[FRIAM] Book publishing advice needed

∄ uǝlƃ gepropella at gmail.com
Tue Jul 7 22:49:41 EDT 2020


Yes, "physics envy" is VERY far off. 1) As I tried to claim before, physicists don't speak with authority in that way. The way these people speak is very different from the way physicists speak. 2) While Firestein knows some physics, my graphic artist friend has NO idea what quantum mechanics actually is, probably doesn't even know classical mechanics. So, even if they're envious of something, it's neither physicists' ways of being, nor the physics that physicists do.

But I'd go even further that they're not *envious* of anything. What they want is something, anything, to justify their rhetoric, which is basically that there's stuff we don't know (explicitly in Firestein's book on "Ignorance" and implicitly in my friend's claim that a good attitude mysteriously helps one recover from cancer). That's not envy. It's justificationism.

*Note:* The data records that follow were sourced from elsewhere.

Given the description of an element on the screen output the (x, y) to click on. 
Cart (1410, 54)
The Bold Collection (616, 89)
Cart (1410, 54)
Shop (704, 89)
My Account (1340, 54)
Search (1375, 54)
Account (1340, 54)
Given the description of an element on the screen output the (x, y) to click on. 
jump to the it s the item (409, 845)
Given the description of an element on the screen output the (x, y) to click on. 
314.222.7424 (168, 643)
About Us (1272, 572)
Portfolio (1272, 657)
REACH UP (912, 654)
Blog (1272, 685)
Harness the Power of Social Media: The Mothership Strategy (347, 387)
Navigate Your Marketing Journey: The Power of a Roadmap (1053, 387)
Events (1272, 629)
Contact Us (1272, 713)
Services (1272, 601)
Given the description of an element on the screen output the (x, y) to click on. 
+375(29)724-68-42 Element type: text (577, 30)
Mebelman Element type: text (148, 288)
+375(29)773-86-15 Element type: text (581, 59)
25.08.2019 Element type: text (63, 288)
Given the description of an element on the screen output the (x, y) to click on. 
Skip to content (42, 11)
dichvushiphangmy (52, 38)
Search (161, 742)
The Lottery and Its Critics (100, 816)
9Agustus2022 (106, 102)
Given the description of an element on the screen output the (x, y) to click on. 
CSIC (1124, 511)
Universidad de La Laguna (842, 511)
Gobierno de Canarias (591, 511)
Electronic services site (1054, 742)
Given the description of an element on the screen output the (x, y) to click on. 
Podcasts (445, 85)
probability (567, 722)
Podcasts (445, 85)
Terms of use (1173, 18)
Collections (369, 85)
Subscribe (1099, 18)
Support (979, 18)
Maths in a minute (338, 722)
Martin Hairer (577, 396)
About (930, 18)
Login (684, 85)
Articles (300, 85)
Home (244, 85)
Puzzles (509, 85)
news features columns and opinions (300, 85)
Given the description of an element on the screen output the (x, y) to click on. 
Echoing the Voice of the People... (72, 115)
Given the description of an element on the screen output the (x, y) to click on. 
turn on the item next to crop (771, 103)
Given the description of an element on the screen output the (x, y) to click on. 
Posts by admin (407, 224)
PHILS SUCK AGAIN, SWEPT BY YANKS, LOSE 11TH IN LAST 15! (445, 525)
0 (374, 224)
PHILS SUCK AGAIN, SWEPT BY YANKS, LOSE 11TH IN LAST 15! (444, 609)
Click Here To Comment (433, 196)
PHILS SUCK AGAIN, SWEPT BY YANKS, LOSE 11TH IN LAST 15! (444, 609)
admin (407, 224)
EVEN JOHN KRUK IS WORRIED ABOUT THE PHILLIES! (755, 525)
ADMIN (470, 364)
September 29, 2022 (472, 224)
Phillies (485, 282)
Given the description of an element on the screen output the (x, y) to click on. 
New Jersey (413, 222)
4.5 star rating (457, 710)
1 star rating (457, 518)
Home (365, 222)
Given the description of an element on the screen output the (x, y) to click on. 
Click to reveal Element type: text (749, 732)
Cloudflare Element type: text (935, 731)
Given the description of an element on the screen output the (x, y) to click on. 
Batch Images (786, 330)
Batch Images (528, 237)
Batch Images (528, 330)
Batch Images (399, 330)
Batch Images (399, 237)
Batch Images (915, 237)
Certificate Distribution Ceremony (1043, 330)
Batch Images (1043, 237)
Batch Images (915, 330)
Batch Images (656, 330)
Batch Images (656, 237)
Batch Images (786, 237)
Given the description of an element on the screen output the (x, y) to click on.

Now, when Nick and Frank talk about psychologists having physics envy (neither Firestein nor my friend fit that bill), *envy* does seem to come close. But I'd argue the same way with (1) and (2) above. They're not envious of physicists or physics. But they might be envious of ready access to plentiful DATA. And you can get that from some types of biology. In any case, that's not what I was talking about when I complained about everyone pulling woowoo quantum mechanics out of their hat everytime they want to say something about stuff we don't know.

Many people accused Penrose of the same thing, conflating quantum theory with consciousness merely BECAUSE they're both mysterious. And I sincerely doubt Penrose has "physics envy".


On 7/7/20 7:00 PM, Eric Charles wrote:
> "Envy" might not be the exact right word, but it isn't far off, is it? There is an inferiority complex of some sort, and a wish that you had whatever thing those specific other people /seem /to have.